On the other end of the spectrum was +7systems. It just looks like he’s holding her hand.

Disaster Management: Compare and Contrast

The April issue of National Geographic has an article marking the 20th anniversary of the nuclear disaster at Chernobyl.

By April 1986, despite the fantasies of Tom Clancy and the scrying of Sovietologists like Condoleezza Rice, it was obvious to anyone with a clue that the Soviet Union was on the ropes. They’d been fighting a losing battle in Afghanistan for six years. Stories of long lines for people in Moscow to buy basics like bread and toilet paper didn’t give the impression that the worker’s utopia was just around the corner.

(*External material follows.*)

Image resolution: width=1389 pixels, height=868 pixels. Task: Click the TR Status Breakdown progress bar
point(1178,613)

Still, despite all of the Soviet Union’s many, many problems, this is how author Richard Stone describes what happened in Pripyat, a city of 50,000, two miles from Chernobyl (my emphasis):

In a radio broadcast the next morning, officials announced that there had been an accident and the town would be evacuated. That day, 1,100 buses from across Ukraine lined up in Pripyat. By 5 p.m. the city was empty.

Even with that kind of organization, the Soviet Union was gone five years later. Does not bode well.

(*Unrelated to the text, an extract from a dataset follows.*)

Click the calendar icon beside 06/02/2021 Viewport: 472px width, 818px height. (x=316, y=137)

GDC2006 Post VI: The Tortoise and the Turtle

Bunnies and turtles abounded at the GDC this year. Seemingly inspired by the PLAYBOY logo, I saw at least five variations of the white rabbit silhouette on a black backgound, of which this poster was but one (the text under each of the pairings reads: “Multiplayer / Matchmaking / Cross-Platform). Of course, with a name like DemonWare, you don’t need to worry if someone’s offended by outlines of copulating bunnies and turtles.

It’s that last pairing that intrigues me, however, as at another booth for a rendering product called Turtle, I made an obvious joke about the mismatch of a rabbit’s head with the name of the product, only to be put promptly in my place by a young man mentioning that it was an allegory to the fable with the moral “slow and steady wins the race”. Too much of a literalist I; when I learned that fable it was a hare and a tortoise, not a rabbit and turtle. No poetry award for me.